Vincent maneuvers the Porsche down a spiral ramp into a low-lit parking garage and pulls into a space. The other cars down here are just as impressive—Maseratis, Ferraris, and Lamborghinis line the concrete walls.
“Oh, how the other half lives,” I mutter as he shuts off the engine before slipping from the vehicle in a gray blur of movement.
Before I know it, he’s beside me, opening the passenger door and offering me an outstretched palm as if we’re courtiers arriving at a ball. Not needing to be asked twice, I give him my hand. His warm, rough fingers briefly curl around mine as he helps me to my feet. I stand on the concrete, slightly dazed, while he lifts my suitcase from the tiny trunk and pulls up the handle.
“The elevators are that way,” he says, motioning across to a pair of red doub
le doors. It takes a few seconds to catch on that he’s waiting for me to walk ahead. I’m not sure I’ll ever get used to this good-manners thing. Scott’s idea of gentlemanly behavior had been occasionally closing the door while he was on the toilet. But then, that’s to be expected from a total douche.
Vincent follows me through the door to the elevators. “Which floor?” I ask, jabbing the call button.
“Top,” he says.
I shake my head, smiling.
“What?”
“Like in Pretty Woman—it’s the best.”
He narrows his eyes in confusion, murmuring “Pretty woman” under his breath.

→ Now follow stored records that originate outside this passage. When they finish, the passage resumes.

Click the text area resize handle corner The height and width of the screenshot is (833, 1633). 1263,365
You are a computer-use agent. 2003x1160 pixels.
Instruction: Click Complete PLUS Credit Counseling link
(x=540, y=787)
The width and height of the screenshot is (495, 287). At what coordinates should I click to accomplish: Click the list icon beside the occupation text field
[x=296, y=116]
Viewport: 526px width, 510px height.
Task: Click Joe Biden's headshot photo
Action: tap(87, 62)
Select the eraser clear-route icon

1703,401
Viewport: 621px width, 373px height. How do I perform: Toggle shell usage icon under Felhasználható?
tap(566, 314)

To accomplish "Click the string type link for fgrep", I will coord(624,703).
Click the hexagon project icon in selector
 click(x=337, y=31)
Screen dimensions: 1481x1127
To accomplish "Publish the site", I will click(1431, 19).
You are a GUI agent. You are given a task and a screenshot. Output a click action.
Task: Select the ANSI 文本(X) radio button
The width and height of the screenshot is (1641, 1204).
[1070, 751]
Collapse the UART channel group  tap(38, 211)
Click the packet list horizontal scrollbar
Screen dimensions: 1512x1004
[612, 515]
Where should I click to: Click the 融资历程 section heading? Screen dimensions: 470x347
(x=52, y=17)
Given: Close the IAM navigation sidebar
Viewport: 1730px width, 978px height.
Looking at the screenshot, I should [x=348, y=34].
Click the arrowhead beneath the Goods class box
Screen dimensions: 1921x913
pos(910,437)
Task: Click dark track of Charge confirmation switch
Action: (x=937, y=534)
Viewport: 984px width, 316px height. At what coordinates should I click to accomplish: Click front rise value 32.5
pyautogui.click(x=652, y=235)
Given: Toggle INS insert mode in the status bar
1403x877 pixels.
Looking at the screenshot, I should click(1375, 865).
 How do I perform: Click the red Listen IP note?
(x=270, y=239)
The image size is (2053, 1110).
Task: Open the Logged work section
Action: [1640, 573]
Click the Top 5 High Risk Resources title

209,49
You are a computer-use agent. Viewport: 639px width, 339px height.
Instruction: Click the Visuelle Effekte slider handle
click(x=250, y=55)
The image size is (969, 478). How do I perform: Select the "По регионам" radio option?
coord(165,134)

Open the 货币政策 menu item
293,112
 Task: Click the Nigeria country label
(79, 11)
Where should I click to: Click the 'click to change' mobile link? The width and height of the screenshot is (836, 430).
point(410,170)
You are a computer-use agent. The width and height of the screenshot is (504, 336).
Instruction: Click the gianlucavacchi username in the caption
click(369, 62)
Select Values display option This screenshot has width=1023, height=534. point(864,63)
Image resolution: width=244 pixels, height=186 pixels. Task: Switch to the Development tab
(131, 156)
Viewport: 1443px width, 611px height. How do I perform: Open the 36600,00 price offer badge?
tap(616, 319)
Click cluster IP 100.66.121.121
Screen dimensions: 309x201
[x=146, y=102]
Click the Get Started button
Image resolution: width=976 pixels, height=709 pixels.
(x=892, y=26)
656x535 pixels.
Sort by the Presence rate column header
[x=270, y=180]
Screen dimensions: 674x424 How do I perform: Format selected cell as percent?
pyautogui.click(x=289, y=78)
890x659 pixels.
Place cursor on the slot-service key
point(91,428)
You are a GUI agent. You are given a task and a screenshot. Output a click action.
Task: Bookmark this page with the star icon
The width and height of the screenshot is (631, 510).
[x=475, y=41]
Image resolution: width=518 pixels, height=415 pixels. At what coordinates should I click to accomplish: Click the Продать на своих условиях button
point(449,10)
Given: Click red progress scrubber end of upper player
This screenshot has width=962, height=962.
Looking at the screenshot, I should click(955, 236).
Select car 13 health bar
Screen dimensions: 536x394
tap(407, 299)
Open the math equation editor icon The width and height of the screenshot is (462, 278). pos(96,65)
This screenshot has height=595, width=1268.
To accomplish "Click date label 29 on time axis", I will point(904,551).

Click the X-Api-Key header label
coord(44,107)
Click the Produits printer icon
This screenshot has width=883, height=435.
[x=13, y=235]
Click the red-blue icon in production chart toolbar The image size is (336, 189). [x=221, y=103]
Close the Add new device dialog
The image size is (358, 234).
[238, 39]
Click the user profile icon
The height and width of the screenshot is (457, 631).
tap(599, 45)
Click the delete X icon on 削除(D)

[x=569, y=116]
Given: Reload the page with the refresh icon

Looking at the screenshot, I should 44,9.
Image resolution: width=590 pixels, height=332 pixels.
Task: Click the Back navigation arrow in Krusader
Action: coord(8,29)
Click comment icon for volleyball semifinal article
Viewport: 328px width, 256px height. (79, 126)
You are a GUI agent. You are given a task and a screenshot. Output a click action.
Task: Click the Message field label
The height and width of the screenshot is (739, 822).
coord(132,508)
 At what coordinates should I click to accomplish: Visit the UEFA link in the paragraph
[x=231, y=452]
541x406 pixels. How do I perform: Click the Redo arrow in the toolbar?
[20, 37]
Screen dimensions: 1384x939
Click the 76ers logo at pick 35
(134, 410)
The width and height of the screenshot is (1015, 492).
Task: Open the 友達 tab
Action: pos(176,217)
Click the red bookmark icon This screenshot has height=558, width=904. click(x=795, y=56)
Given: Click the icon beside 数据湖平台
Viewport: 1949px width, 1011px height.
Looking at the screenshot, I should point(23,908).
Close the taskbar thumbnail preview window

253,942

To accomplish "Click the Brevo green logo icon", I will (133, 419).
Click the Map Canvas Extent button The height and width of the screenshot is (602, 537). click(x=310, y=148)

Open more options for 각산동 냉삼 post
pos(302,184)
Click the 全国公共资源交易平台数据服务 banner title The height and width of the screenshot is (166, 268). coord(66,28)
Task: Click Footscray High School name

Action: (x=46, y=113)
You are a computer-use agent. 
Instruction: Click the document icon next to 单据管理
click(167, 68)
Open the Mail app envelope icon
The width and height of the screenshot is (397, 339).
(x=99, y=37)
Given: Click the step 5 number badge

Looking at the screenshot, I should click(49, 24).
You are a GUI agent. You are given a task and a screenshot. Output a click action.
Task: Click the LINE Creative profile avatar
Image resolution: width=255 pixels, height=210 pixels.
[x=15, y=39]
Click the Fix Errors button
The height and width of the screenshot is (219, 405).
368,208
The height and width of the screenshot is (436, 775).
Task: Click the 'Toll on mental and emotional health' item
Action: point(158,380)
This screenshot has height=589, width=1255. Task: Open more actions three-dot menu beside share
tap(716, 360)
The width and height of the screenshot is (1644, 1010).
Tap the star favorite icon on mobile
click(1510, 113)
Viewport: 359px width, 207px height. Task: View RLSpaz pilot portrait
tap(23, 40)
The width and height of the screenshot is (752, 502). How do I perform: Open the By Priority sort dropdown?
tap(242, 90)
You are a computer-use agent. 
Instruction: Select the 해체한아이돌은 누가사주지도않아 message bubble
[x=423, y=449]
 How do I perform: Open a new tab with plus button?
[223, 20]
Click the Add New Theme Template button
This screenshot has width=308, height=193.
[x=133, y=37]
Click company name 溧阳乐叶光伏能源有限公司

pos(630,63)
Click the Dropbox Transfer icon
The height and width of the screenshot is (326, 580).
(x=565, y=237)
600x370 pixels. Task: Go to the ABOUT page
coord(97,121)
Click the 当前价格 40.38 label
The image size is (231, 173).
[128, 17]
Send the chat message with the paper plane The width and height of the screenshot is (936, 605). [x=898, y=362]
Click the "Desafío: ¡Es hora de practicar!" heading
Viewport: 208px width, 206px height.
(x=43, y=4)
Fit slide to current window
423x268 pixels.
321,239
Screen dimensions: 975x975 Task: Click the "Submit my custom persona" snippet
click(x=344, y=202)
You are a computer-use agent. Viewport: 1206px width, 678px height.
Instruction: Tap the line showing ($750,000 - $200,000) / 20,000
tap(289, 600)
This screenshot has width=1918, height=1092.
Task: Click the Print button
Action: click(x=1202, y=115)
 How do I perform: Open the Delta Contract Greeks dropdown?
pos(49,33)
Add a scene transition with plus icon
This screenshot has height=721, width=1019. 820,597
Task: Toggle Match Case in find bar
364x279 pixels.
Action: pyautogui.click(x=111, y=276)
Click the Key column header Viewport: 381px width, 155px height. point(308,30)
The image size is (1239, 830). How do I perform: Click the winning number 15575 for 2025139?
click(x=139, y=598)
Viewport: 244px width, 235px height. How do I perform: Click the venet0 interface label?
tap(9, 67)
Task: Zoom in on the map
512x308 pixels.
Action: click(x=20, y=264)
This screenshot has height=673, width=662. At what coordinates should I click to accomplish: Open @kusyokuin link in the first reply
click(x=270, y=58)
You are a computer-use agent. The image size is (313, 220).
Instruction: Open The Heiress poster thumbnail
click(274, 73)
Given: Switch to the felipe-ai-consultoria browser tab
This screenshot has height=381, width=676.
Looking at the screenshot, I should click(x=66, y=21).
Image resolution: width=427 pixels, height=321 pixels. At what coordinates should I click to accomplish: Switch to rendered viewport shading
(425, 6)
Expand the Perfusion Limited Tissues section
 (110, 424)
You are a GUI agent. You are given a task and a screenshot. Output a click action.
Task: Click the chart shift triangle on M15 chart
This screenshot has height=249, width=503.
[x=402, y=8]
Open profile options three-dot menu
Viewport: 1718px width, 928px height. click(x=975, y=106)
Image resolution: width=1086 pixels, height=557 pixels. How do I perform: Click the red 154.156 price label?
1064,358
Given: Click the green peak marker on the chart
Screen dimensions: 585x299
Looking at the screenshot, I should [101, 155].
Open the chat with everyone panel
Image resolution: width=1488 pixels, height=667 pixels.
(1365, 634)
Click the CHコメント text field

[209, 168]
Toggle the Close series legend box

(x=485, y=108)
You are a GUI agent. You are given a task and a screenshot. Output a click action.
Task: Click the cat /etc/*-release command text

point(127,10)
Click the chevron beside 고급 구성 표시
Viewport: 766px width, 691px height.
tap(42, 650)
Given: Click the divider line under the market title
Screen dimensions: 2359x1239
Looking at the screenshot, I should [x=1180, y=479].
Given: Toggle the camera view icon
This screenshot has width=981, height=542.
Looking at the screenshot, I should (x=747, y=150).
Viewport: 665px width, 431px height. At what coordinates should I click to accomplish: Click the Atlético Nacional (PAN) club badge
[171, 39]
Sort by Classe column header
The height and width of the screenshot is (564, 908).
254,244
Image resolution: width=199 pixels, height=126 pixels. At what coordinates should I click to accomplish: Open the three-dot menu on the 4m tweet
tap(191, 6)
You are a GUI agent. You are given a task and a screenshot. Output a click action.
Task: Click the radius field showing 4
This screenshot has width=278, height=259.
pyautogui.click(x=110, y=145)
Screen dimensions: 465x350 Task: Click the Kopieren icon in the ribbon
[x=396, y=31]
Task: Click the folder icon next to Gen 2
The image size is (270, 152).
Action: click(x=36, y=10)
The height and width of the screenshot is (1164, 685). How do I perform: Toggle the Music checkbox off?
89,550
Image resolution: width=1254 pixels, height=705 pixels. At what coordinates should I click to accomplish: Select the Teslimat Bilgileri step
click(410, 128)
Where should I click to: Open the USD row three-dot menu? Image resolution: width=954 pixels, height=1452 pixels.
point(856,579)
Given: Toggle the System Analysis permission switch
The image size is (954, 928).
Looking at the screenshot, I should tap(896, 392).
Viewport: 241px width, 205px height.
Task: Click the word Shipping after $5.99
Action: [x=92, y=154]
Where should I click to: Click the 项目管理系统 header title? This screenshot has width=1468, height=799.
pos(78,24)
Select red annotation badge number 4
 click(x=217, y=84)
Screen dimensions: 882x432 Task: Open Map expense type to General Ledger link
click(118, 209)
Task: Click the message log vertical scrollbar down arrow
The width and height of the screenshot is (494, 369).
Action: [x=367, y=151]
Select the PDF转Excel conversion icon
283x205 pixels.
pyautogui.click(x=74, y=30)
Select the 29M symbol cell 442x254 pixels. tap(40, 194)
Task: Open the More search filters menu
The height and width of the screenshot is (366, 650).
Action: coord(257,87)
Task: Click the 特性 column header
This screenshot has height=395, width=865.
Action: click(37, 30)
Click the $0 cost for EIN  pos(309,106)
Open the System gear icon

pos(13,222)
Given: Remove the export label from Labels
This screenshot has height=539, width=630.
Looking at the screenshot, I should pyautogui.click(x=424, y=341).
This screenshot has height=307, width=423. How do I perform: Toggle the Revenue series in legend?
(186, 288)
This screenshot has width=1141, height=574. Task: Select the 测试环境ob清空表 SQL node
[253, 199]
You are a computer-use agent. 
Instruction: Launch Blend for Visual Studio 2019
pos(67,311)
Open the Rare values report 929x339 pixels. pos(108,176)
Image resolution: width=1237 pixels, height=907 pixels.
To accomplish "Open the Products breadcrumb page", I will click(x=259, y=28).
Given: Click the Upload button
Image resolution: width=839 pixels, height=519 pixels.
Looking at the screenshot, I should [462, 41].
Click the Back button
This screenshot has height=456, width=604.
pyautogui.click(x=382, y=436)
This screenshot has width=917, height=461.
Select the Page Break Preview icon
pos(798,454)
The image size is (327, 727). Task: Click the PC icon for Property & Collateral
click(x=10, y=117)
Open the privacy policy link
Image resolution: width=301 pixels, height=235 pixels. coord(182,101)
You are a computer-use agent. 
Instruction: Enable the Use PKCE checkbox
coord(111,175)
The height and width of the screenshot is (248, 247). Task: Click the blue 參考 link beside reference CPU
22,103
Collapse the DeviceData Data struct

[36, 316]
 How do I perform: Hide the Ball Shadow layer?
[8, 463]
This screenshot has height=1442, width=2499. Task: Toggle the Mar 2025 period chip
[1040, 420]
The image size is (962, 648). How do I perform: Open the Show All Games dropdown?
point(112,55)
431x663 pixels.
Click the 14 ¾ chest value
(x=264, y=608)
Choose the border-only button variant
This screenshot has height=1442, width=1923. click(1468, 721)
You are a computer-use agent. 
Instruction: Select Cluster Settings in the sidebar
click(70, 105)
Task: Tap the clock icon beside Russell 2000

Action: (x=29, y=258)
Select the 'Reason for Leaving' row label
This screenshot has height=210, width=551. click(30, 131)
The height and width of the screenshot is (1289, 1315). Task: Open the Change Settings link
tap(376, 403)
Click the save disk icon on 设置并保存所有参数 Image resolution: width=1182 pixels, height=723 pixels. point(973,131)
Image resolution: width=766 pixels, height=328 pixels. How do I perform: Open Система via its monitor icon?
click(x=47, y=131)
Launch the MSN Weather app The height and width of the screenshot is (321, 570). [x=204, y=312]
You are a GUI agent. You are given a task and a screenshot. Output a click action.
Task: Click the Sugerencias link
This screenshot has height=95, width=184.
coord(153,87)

“The movie,” I explain. “Julia Roberts is a call girl and Richard Gere is this rich but lonely man she falls in love with, and he stays in a penthouse suite even though he hates heights, because it’s the best.”
“Never seen it,” he says, shaking his head.
“You really need to stay in more.”
He chuckles. “I don’t own a TV.”
I widen my eyes dramatically. “Oh my God. No wonder it took you people so long to be accepted into society.”
The elevator pings its arrival, clashing with his burst of laughter as the steel doors slide open. He steps aside again, politely waiting for me to step in ahead of him. As the doors close and the elevator begins to climb, my stomach rumbles loudly. All I’ve eaten today is a sandwich at Laura’s.
Vincent obviously hears the growl because he says, “You’re hungry. I’ll order you something when we get upstairs.”
“They even have room service in these buildings?”
A corner of his mouth lifts. “No, but there is a set of takeout menus in my kitchen drawer.”
“What about you? Do you eat?”
“Sometimes, though we don’t need food or drink to survive. I guess you could say I’m a social eater.”
“How about blood? Do you have a fridge lined with bags of the stuff?”
He looks horrified. “Christ no. That’s pure fantasy.”
I snort with laughter. “You were pure fantasy until a few years back.”